Level 6. Social Approval (working for the recognition and approval of others)
-displaying work on the “Super worker” board
-telephone call home to parents/guardians

Level 7. Special Priviledges (effort/performance earns preferred duties)
-filmstrip projectionist
-collecting assignments
-line leader

Level 8. Contingent Activities
(The “Premack principle”—You must do the activity you dislike to earn the one you enjoy)
-playing a favorite game
-learning a new magic trick from the teacher
-looking out the window at the construction crews

Level 9. Tangible Rewards(something that can be held/touched, but is not eaten)
-achievement badge
-tokens to be used toward prizes

Level 10. Edible Rewards (“Primary reinforcers”)
-peanuts (watch out…lots of kids have allergies to these)
-raisons
-carrot sticks
-pieces of chocolate (many people now question the use of “junk food” in reinforcing youngsters)
-corn chips (see comment for “chocolate”, but what if your student doesn’t like “healthy” food?) [/quote]

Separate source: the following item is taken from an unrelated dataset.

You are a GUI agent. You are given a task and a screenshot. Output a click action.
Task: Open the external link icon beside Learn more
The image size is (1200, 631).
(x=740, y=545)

From: http://www.behavioradvisor.com/ReinforcementLevels.html

There is some great information in this thread. I will look back at it in more detail when I get time.

Regarding language learning in particular, there are other kinds of “motivation” we can utilise. As I said before, there’s a very direct connection between interest in language content, and acquisition of language forms. There are a great many ways to make language use interesting and meaningful. One of the best is personalisation: talking about stuff that is relevant to the students.

There is also an interesting difference between two types of intrinsic motivation: instrumental motivation (students want to learn the language for practical reasons) and integrational motivation (students like or feel some kinship with people who are native speakers of the target language). While both are important, the second factor is in some cases more powerful than the first in determining success in second/foreign language learning.

I know that I only started to take school French seriously when we got a language assistant from France in our class. (It helped that she was very pretty.) Before that I didn’t really believe in my heart of hearts that anyone actually really spoke the language. I knew it intellectually but I didn’t feel it.

A woman I know tells me that the foreign language she speaks best is Korean. But it’s also the language she learned last, for the shortest amount of time. The difference between Korean, Japanese and English, for her? She had some good Korean friends. (She studied English from elementary school, lived in Japan for four years of high school then lived in Korea for two years of college).

I’m not sure how this relates to our own practice of language teaching, but it’s something interesting to think about.